How to harden machine learning models against adversarial attacks

Katarina Blažić
Blog Author

Katarina Blažić, Former Data Scientist at ReversingLabs.

Hardening Explainable Machine Learning models against adversarial attacks hero

As attacks become more sophisticated, it is imperative to harden machine learning (ML) models and reduce the adversary’s ability to evade detection. 

Machine learning (ML) is commonly used for malware detection alongside traditional approaches, such as signature-based detections and heuristics. The advantages of machine learning over traditional approaches are that it is much more capable of detecting novel (not previously seen) malware and is better suited to keep pace with malware evolution and large volumes of data. However, machine learning has its weaknesses. 

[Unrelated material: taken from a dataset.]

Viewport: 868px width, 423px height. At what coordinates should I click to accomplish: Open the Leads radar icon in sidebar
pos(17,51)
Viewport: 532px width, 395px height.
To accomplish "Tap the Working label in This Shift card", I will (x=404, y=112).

It is known that ML models have issues with adversarial examples — inputs to ML models designed by an attacker to cause the model to make a mistake. The inputs can be slightly altered but dramatically change a model’s response despite being unnoticeable to humans. Adversarial examples can produce strange and unwanted behaviors, and allow attackers to evade malicious file detection. Given that adversarial machine learning exploits software weaknesses, it should be addressed like any other software vulnerability.

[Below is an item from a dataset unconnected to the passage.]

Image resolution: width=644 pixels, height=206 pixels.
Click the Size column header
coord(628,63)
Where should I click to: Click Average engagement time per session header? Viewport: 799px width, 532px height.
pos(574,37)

The problem of adversarial examples can be easily understood through the relatively simple computer vision task of image classification. Figure 1 shows an adversarial example created by adding what appears to be noise to an image of a panda, which caused the ML classifier misclassification. 

Figure 1. Adversarial example from Explaining and Harnessing Adversarial Examples

How can portable executable files be modified?

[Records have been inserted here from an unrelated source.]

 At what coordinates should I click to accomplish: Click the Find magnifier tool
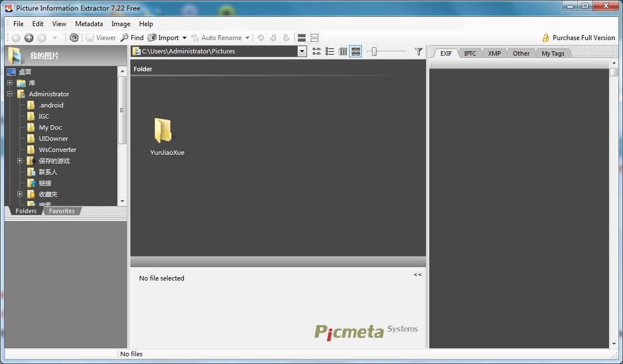click(x=131, y=38)
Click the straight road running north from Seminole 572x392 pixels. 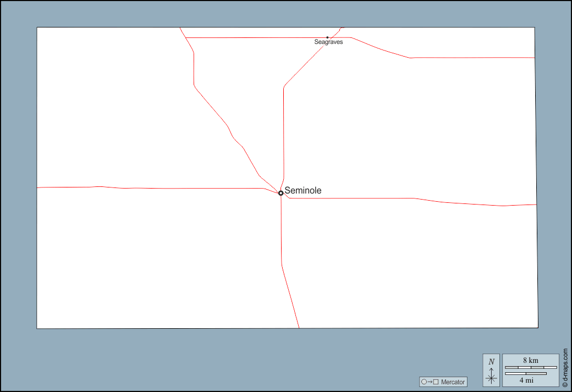(x=284, y=132)
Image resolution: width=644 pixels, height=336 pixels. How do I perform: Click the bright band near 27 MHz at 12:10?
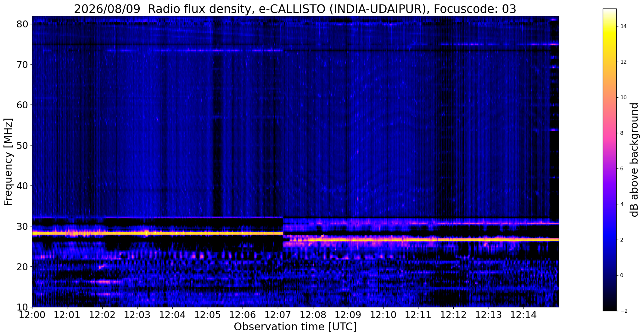(x=383, y=240)
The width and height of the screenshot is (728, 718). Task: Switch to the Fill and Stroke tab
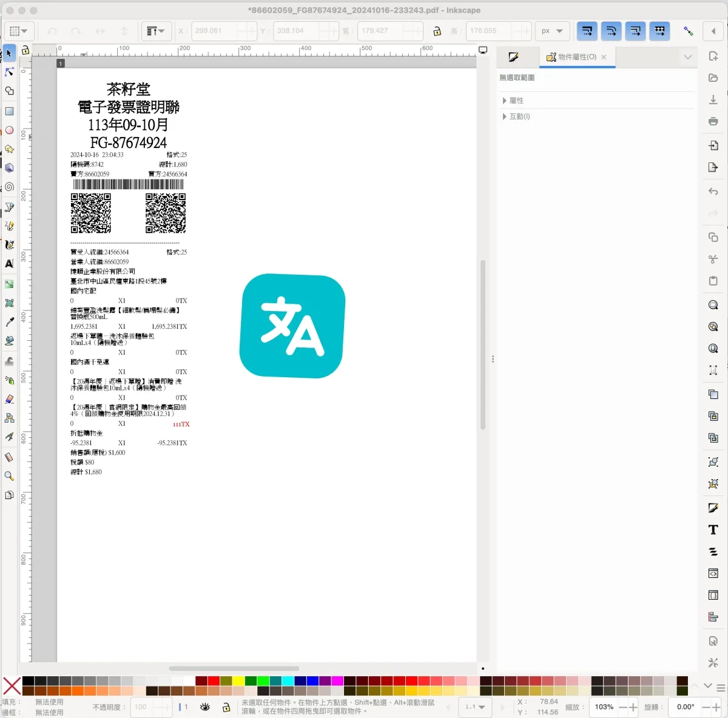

In the context of malware detection, adversarial examples are malicious samples modified in some way to bypass ML detections. In particular, Windows Portable Executable (PE) files can be modified in various ways; for example, by appending bytes and strings from benign files to the overlay and newly created sections.

When generating PE adversarial samples, it is important to maintain the functionality of the program without compromising its execution. This can be achieved by using functionality-preserving modifications which can be categorized as structural or behavioral.

Structural modifications exploit ambiguities of the PE file format used to store programs on disk, and affect only the PE format without altering its behavior. They include perturbing header fields, modifying bytes in DOS header and stub, filling slack space inserted by the compiler, injecting unused import functions, injecting new sections, injecting bytes into padding, and creating additional space by shifting the content forward. The majority of structural modifications are related to injecting adversarial content into PE files. Behavioral modifications, on the other hand, change the program behavior and execution traces while preserving the intended functionality of the PE program. Those modifications are beyond the scope of this blog.

Many different algorithms for generating PE adversarial samples by selecting and applying modifications have been proposed in scientific papers. They use concepts such as generative adversarial networks, reinforcement learning, and genetic algorithms. But these algorithms are iterative and not easily applicable, requiring considerable time to generate just one adversarial sample.

How to harden ML models against adversarial samples

ML models need to be hardened against adversarial samples before they are put into production. The most explored method for creating more resilient models is adversarial training. Adversarial training is performed by including adversarial samples with appropriate labels in the training data set, allowing the models to see them during training and classify them better. 

Another option to improve robustness is using ensembles of ML models to create stronger predictions by combining the results of diverse models. Ensembles can be more resilient to attacks because an attack that bypasses one model does not necessarily bypass all other models in the ensemble. However, the disadvantage of using ensembles is an increase in resources and time needed for evaluation.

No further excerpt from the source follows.